> _What the task requires_
According to the report on language training for foreign nurses, how many foreign nurses have enrolled in language training courses over the last five years?

> _Given text_
__________

SINGAPORE - More than 2,000 foreign nurses have enrolled in language training courses over the last five years, Parliamentary Secretary (Health) Faishal Ibrahim said in Parliament on Thursday.
And about 35 per cent of foreign staff who were recruited in the same period have participated in at least one language programme, he added.
Associate Professor Faishal was responding to a question tabled by Non-constituency MP Yee Jenn Jong, who wanted to know what measures were in place to ensure foreign healthcare workers do not get lost in translation when talking to non-English speaking patients here.
Mr Yee had also asked if more would be done to encourage these workers to learn Singapore's official languages and Chinese dialects.
To this, Prof Faishal said that aside from a Government training fund to help foreign nurses enrol in language courses, pictorial guides are also available to aid the communication process between staff and patients.
He added: "Our public healthcare institutions ensure that a good mix of local and foreign healthcare staff is rostered for each shift. They work as a team to care for our patients."
In a supplementary question, Mr Yee then asked if there was evidence to show that the 30-hour long language training programmes equips workers with "sufficient language skill to communicate with non-English (speaking) patients."
To this, Prof Faishal said that in addition to these courses, foreign healthcare workers also pick up language skills on the job and in their interactions with other staff members.
"We monitor them very closely in the sense that we want to make sure that the communication with the patient is properly done as it is part of the care process," he added.

__________

> _Data shown_
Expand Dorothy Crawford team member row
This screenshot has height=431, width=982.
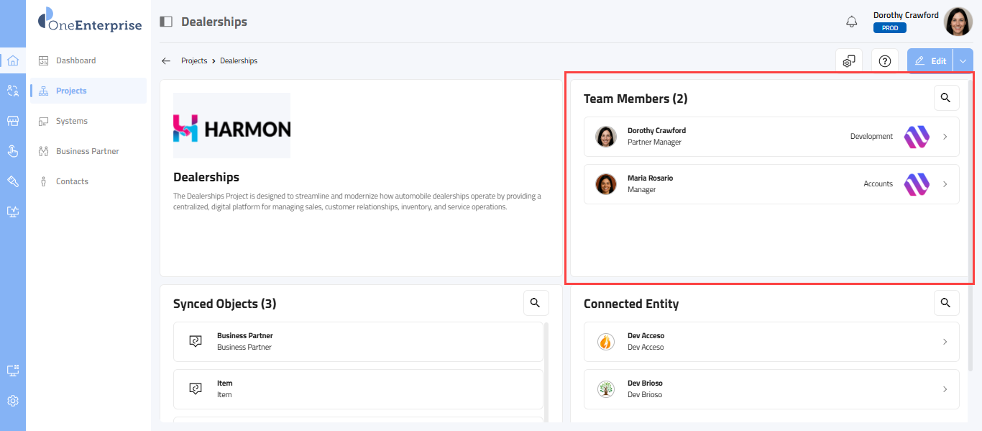pos(945,137)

__________

> _Task response_
More than 2,000.